Book by Richmal Crompton

William — The Dictator is the 20th book of children's short stories in the Just William series by Richmal Crompton.

This book contains 10 stories. It was first published in 1938, and the first published versions are now rare collector's items.

== Stories in short ==

===He Who Fights===
William's friends are away at the seaside, and in his boredom, he tries to make friends with Lucinda, newly arrived at the village. Lucinda is friendly with him only to 'show' her neighbour Ralph Montague, a red-haired boy, who had rejected her overtures of friendship, and wants him to fight that boy. William makes friends with Ralph independently though, the two boys being identical in taste and disposition. As they pass Lucinda she goads him to fight Ralph, and they do so. William is worsted, and Lucinda runs off in disgust. The boys continue their friendship to the detriment of the neighbourhood, until their teasing of a group of camping boys brings them to their nemesis. Bruised, they return home, with the excuse that they fought each other. William tries to use this as a means to get back into Lucinda's favours, but as the lady has seen Ralph's worse condition, he only gets attacked for having 'beaten' her idol.

===What’s In A Name?===
The discovery of the empty Gorse View gives William hope for running his prize idea — a Boy Sanctuary laden with cakes, biscuits, buns and baths of lemonade — on a commercial basis. While discussing the matter, the Outlaws discover a drill of Fascists in black shirts, and decide to form their own coloured shirt band (The Greenshirts, marked by a green armband). Their manoeuvres are copied by Hubert Lane's Blueshirts, who also proceed on the Fascist agenda of setting up a Colony in Hubert's aunt's house. The Outlaws' attempts at converting Gorse View into their 'Colony' is worsted by its sale. A windfall in the form of a picnic hamper, that fell out of a speeding car outside the house, promises to make their dreams of a Boy Sanctuary come true. While they are in the process of setting it up, the owner of the house turns up. She holds their attention with her tale of theft of her car, and the boy sanctuary is in the meantime raided by her daughter and her friends, who were expecting a party. All ends well as the Outlaws corner the abundant remains of the hamper, as the Laneites are crushed to see the prosperous Outlaw 'Colony'.

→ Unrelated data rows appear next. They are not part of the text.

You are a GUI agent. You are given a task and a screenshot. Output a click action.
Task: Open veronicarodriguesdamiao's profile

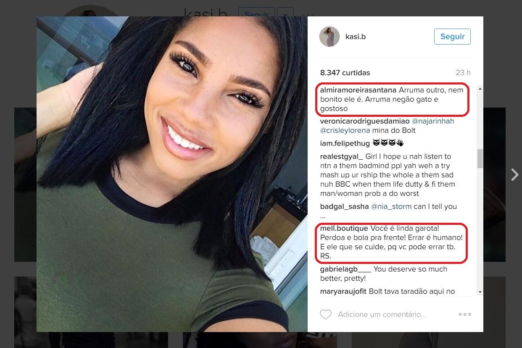pos(365,121)
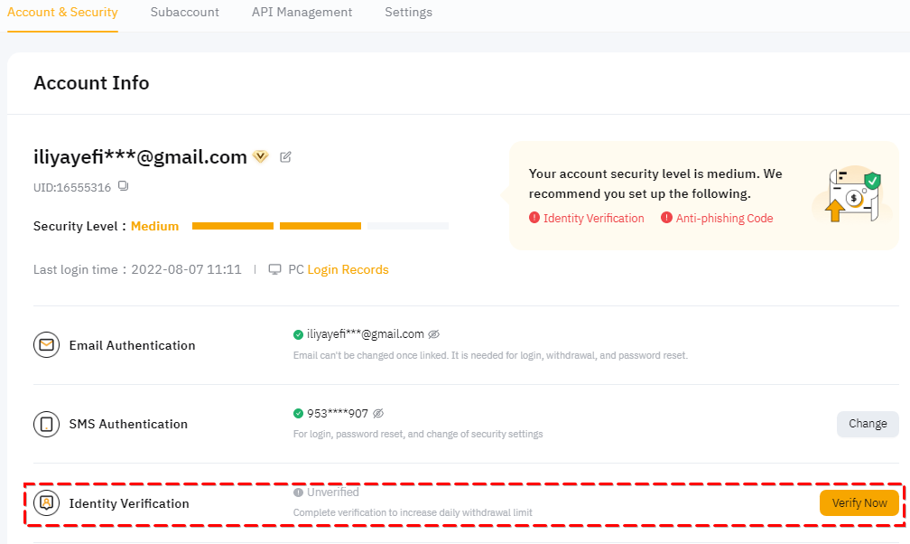This screenshot has height=544, width=910.
Task: Copy the UID using the copy icon
Action: click(124, 187)
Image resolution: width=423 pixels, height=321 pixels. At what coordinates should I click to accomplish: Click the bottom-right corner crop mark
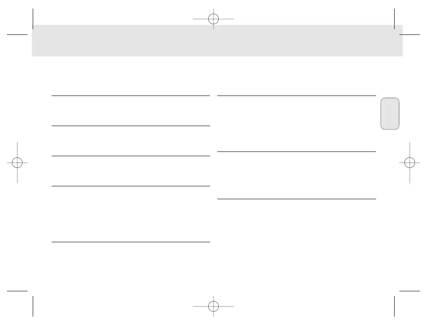coord(394,291)
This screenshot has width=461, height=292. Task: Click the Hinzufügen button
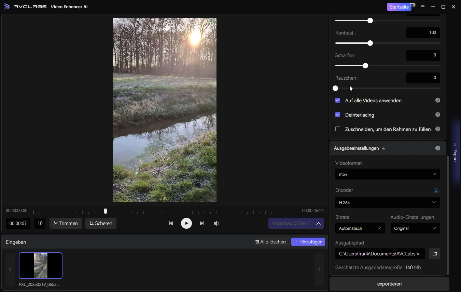308,242
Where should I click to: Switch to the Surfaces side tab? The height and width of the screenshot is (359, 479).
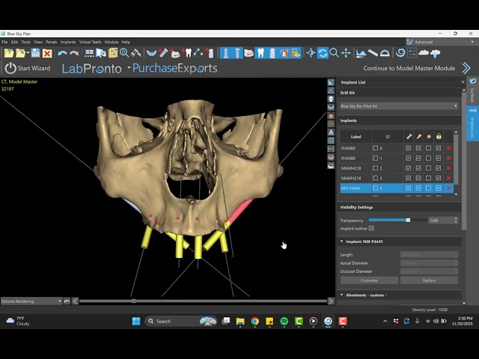(472, 94)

===Agnes Matilda Comes To Stay===
Mr. Brown's business has a daughter — Agnes Matilda — who comes to stay with the Browns for her health. A thoroughly spoilt child, she is a taxation to Mrs. Brown, but William has been bribed sixpence to stay away from her. On the last day of her stay however, rattled by William's disdain, she chooses to follow him on his trails. His attempts to dodge her fail, and disappointed, he and the Outlaws let her go along. When Ginger refuses to give her her catapult, she attacks him and William fiercely. They run into the Laneites, and William plans the ignominious rout of Hubert lane by a girl. He goads her to ask for Hubert's blow-pipe, and the violence of her attacks puts the Laneites to flight. The Outlaws trick her into a shed and lock her up, where she is discovered by a tramp. She assumes complete command over him, who then tries to get her back home. She is discovered by the Browns who are at that moment receiving her father. The father is happy to see his girl so flushed with health after her adventure, which results in profits for both Mr. Brown and William.

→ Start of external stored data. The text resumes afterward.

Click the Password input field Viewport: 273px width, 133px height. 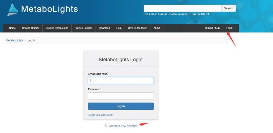(x=121, y=96)
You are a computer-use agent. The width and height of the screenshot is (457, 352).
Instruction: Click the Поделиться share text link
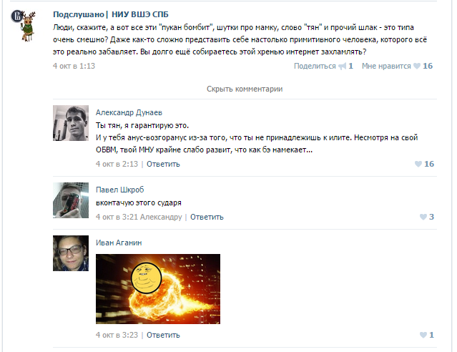coord(315,67)
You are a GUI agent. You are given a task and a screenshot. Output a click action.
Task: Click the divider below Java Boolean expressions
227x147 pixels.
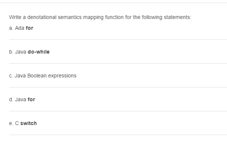pyautogui.click(x=118, y=87)
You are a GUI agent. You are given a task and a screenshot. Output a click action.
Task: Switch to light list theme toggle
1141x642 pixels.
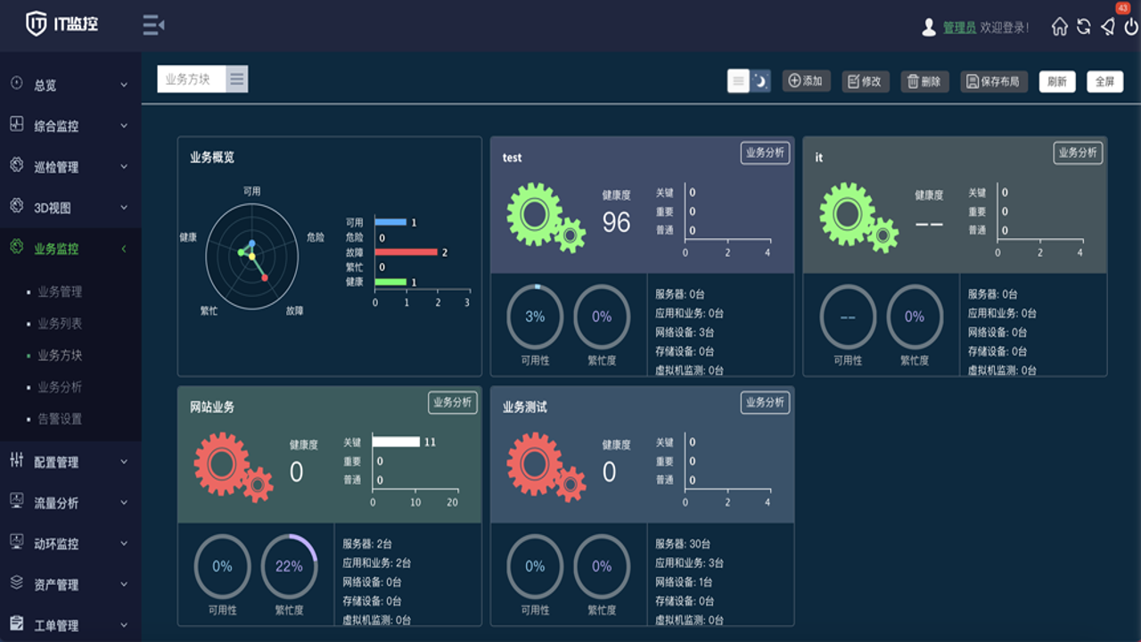738,81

===A Question Of Exchange===
The Outlaws decide to do something they've never done before and settle on a television show. William is the good man, Ginger is the bad man, Douglas is the good man's old father, Henry is a policeman and Violet Elizabeth is the girl. She steals her Auntie Maggie's mink fur so she can wear it in the television show. She swaps this with Arabella Simpkin for a fur boa Arabella has stolen from her mother. And when the girls go back home, they have not swapped again. And the victims of the swap believe there is a culprit.

===William and the Holewood Bequest===
It is a story where William has to go to aunt Louie and stay with aunt Louie's aunt. At his aunt's house he invents a new method of government, and befriends a moustachioed stranger.